Shoppers will spend an estimated $7.8 billion on Cyber Monday — a record — boosting a strong holiday shopping season. And Wall Street seems to be mostly shrugging it off.
Even a blockbuster holiday won’t divert the market’s attention from rising interest rates next year and the escalating trade war between the U.S. and China that’s expected to slow global economic growth. U.S. President Donald Trump in September imposed 10 percent tariffs on approximately $200 billion worth of Chinese imports and plans to raise the levy to 25 percent in January, which will drive prices higher.
Fears about a consumer spending slowdown in 2019 outweigh any positive signs of a strong holiday, said Tom Forte, analyst at DA Davidson & Co.
“Many of the tariffs will likely be borne by consumers in the second half of 2019 in the form of higher prices on products,” he said. “Higher interest rates may dampen spending on big-ticket items.”

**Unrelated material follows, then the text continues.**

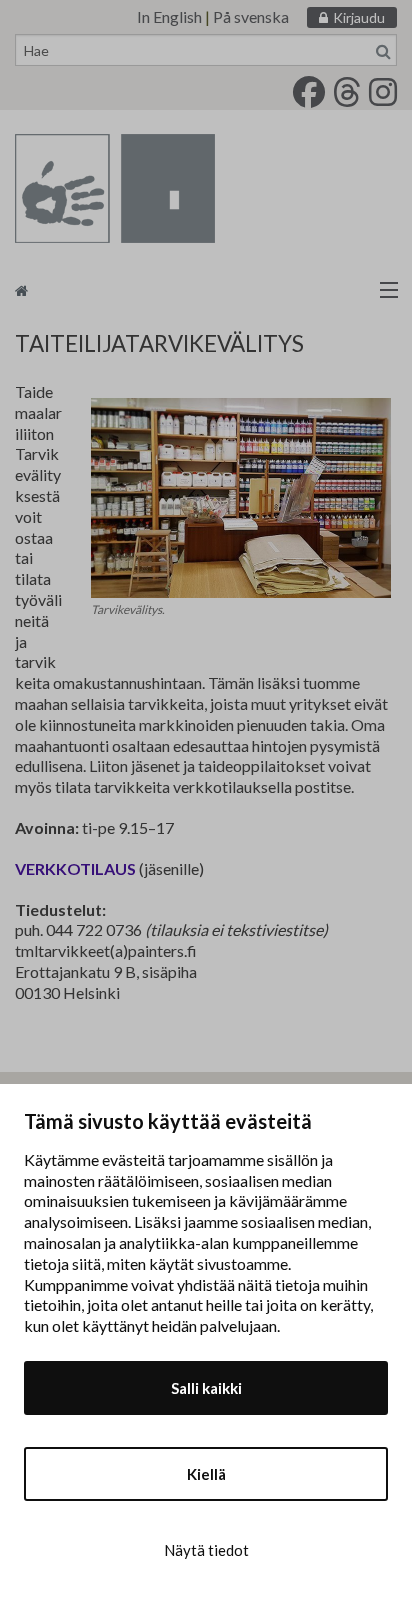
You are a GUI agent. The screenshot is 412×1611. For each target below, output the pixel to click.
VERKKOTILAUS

Companies like Amazon.com Inc., Walmart Inc. and Target Corp. that are fighting to win holiday spending online may not see a substantial payoff in terms of their market value. And some technical fumbles on Black Friday showed that traditional stores are still struggling to accommodate the hoards of internet shoppers. Even with substantial investments in technology, some retail giants including Walmart, Lowe’s Cos. and Kohl’s Corp. confronted glitches and malfunctioning websites on Friday, a sign they aren’t keeping pace with the load of consumers switching to e-commerce.